= Associative memory (psychology) =

Ability to learn associations between unrelated objects

In psychology, associative memory is defined as the ability to learn and remember the relationship between unrelated items. This would include, for example, remembering the name of someone or the aroma of a particular perfume. This type of memory deals specifically with the relationship between these different objects or concepts. A normal associative memory task involves testing participants on their recall of pairs of unrelated items, such as face-name pairs. Associative memory is a declarative memory structure and episodically based.

== Conditioning ==
Two important processes for learning associations, and thus forming associative memories, are operant conditioning and classical conditioning. Operant conditioning refers to a type of learning where behavior is controlled by environmental factors that influence the behavior of the subject in subsequent instances of the stimuli. In contrast, classical conditioning is when a response is conditioned to an unrelated stimulus.

== Location and circuitry ==
The neuroanatomical structures that govern associative memory are found in the medial temporal lobe and functionally connected cortical areas. The main locations are the hippocampus and its surrounding structures of the entorhinal, perirhinal, and parahippocampal cortices. More recently, the parietal-hippocampal network has been identified as a key circuit for associative memory Humans with large medial temporal lobe lesions have shown to have impairments in recognition memory for different types of stimuli. The hippocampus has also shown to be the main location for memory consolidation, especially related to episodic memory. The inputs from these unrelated stimuli are collected in this location and the actual synaptic connections are made and strengthened. Additionally, involvement from the prefrontal cortex, frontal motor areas, and the striatum has been shown in the formation of associative memories. Associative memory is not considered to be localized to a single circuit, with different types of subsets of associative memory utilizing different circuitry.

== Biological basis ==
The associations made during the learning process have a biological basis that has been studied by neuroscientists for the last few decades. The convergence of the biologically important information drives the neural plasticity that is the basis of associative memory formation.
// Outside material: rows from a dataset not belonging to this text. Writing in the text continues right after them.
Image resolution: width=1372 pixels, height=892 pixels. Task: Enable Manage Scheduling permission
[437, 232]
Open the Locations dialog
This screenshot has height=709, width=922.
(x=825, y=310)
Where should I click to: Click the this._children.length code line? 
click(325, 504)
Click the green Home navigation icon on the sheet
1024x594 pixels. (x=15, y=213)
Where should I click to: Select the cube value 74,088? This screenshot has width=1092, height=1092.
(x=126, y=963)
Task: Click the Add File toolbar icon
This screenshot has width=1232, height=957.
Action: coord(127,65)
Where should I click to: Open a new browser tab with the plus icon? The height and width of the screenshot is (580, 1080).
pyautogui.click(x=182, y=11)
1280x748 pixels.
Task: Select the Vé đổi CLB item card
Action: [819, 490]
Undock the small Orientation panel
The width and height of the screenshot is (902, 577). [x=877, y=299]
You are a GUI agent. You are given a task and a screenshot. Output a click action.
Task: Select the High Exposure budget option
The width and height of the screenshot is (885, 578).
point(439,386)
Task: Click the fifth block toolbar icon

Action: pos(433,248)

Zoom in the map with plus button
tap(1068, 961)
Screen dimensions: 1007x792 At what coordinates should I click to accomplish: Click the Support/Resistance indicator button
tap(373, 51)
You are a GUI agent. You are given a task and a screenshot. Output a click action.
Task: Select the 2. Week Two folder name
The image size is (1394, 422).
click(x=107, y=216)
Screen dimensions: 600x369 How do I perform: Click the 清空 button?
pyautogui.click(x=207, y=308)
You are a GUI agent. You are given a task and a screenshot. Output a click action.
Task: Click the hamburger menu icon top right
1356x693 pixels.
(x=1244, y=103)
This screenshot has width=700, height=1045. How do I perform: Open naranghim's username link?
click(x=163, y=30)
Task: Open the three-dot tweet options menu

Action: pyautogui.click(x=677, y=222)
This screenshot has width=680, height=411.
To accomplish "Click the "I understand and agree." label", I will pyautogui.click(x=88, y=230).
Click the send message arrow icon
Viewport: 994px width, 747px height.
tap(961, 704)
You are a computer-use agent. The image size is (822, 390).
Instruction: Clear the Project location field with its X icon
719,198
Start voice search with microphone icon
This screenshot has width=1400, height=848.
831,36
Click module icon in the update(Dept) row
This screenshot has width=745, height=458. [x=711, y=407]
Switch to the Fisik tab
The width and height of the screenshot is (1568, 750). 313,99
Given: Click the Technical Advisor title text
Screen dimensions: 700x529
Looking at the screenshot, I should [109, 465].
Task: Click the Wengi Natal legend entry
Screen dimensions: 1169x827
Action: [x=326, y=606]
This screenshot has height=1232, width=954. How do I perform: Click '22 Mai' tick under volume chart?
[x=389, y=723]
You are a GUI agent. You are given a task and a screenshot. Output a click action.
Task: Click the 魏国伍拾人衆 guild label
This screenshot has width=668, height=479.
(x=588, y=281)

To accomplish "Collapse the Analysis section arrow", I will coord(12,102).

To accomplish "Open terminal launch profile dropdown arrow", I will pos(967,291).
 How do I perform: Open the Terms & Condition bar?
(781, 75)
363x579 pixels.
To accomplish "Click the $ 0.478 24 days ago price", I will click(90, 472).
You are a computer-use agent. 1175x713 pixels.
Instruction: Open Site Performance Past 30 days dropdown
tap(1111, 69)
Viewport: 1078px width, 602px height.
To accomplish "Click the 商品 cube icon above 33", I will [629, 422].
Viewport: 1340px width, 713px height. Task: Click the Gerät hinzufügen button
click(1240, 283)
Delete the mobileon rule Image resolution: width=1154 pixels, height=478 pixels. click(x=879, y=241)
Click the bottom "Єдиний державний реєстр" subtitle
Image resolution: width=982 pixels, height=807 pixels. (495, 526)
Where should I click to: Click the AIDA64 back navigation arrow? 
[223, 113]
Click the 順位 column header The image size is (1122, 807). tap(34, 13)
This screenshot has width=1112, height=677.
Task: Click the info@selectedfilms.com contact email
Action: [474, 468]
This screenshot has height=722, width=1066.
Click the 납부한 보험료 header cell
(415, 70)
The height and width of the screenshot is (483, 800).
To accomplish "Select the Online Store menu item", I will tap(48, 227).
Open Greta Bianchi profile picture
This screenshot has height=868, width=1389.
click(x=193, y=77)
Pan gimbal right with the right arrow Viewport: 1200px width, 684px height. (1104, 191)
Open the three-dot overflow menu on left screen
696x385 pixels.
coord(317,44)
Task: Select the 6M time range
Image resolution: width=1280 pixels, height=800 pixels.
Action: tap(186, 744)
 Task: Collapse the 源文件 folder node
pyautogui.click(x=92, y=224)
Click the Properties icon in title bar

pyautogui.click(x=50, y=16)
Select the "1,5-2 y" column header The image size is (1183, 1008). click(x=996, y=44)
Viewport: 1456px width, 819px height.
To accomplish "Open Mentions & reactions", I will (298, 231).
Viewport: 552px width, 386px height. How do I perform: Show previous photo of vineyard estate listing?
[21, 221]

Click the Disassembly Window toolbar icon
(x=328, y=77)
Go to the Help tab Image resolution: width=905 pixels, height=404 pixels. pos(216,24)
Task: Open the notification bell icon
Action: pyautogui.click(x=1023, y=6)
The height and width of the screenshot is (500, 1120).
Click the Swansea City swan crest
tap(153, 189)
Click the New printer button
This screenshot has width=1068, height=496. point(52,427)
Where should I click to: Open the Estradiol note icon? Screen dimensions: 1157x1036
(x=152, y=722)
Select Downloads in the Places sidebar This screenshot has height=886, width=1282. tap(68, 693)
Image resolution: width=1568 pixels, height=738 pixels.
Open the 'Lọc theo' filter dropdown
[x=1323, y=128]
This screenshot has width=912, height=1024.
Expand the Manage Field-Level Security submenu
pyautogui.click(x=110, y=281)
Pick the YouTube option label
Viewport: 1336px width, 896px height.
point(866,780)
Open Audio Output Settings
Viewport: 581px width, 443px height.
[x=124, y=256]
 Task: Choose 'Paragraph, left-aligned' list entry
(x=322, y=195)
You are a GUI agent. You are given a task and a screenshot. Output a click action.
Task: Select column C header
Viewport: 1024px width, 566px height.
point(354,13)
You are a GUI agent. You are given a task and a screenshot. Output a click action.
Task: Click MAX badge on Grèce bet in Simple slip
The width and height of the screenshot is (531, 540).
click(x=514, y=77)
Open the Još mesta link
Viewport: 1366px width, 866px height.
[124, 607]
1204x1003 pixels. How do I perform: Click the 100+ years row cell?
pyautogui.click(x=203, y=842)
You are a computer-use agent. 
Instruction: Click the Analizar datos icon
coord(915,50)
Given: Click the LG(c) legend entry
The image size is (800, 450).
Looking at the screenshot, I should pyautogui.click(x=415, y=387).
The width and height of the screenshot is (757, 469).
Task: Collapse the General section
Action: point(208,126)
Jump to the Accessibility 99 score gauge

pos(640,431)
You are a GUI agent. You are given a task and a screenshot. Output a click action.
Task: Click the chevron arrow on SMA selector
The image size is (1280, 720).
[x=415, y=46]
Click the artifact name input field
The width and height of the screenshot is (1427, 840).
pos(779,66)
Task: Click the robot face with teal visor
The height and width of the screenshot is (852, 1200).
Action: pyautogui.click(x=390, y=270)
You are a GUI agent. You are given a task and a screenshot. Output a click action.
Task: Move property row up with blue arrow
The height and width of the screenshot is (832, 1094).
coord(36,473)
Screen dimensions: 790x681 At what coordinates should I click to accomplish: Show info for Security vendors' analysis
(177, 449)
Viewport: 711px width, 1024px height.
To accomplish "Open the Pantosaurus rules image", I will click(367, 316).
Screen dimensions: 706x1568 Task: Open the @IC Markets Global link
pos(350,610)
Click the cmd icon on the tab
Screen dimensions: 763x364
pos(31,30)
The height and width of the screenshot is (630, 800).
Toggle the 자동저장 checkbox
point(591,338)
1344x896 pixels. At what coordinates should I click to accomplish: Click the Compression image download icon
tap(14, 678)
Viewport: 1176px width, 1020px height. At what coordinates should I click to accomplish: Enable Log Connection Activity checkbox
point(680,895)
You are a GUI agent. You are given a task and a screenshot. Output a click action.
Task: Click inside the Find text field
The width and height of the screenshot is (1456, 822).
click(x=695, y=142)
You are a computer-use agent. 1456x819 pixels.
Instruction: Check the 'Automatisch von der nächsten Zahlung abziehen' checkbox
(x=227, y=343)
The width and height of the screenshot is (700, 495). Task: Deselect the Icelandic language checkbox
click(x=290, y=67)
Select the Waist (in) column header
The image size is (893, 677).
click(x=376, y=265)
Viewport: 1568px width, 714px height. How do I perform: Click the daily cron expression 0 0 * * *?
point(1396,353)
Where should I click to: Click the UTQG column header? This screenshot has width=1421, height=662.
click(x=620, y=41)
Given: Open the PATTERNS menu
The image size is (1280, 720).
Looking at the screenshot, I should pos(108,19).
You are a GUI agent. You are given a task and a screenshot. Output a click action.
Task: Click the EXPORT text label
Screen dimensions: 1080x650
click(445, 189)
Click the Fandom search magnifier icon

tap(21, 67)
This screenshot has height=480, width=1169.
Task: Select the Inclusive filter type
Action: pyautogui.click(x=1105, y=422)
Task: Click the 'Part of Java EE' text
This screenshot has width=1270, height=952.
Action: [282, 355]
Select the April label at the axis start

== Research and future work ==
Associative memory becomes poorer in humans as they age. Additionally, it has been shown to be non-correlational with a single item (non-associative) memory function. Non-invasive brain stimulation techniques have emerged as promising tools for the improvement of associative memory. Transcranial direct-current stimulation over prefrontal cortex has improved performance on associative memory tasks, but recent studies that stimulated posterior parietal cortex showed more reliable effects. Patients with Alzheimer's disease have been shown to be poorer in multiple forms of associative memory.

==Mathematical models==

Starting from Hopfield’s work, mathematical modeling of memory formation and retrieval has been in the center of attention. For a long time, the ability to establish the relationship between unrelated items has been considered as an emergent feature of the nonlinear dynamics of large neural networks. More recent experimental discovery of the so-called concept or grandmother cells ascribes some functions in episodic memory to single neurons. Mathematical modeling of grandmother cells confirms that single neurons can indeed implement associative memory. The associative property emerges in large assemblies of single neurons receiving a multidimensional synaptic input from afferent populations and synaptic plasticity obey the Hebbian rule.